A campaign group that sought a Judicial Review against a Tata/E.ON energy from waste facility has been forced to drop its plans.
Cheshire Anti-Incinerator Network (CHAIN) took part in a hearing at the High Court in Manchester to consider its application to delay the Judicial Review that had been due to begin on 1 May by at least three months.
The reason for it wanting the delay, was to give it more time to raise funding for its legal representation.
This application was opposed by Tata/E.ON, while the Government was not represented, despite it being the subject of the Judicial Review.
The judge decided not to grant the request, and as a result CHAIN advised the court that it did not wish to continue with the challenge.
CHAIN chairman Brian Cartwright said: “We regret having to take the decision to discontinue our legal action on behalf of the people of Northwich, but there was no realistic alternative. Quite simply, despite all of our strenuous efforts, CHAIN did not have the financial resources to continue.
“We arrived at that conclusion after two High Court hearings where we represented ourselves and were up against qualified barristers representing the Government and Tata/E.On.
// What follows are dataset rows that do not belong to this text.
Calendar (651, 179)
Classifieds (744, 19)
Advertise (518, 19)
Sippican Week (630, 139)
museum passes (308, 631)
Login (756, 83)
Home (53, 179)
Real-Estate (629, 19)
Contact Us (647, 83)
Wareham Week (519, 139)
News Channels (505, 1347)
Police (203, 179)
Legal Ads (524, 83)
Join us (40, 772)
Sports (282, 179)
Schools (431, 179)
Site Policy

It must be stressed that the strong case that we know we had against the waste incinerator was not tested in court.”
Following a public inquiry, Energy Secretary Ed Davey granted consent for the facility in October 2012.
The plant at Lostock will be built and operated by E.ON energy from waste and will provide about one third of Tata Chemicals Europe’s energy requirements.
It is expected to be operational by 2016.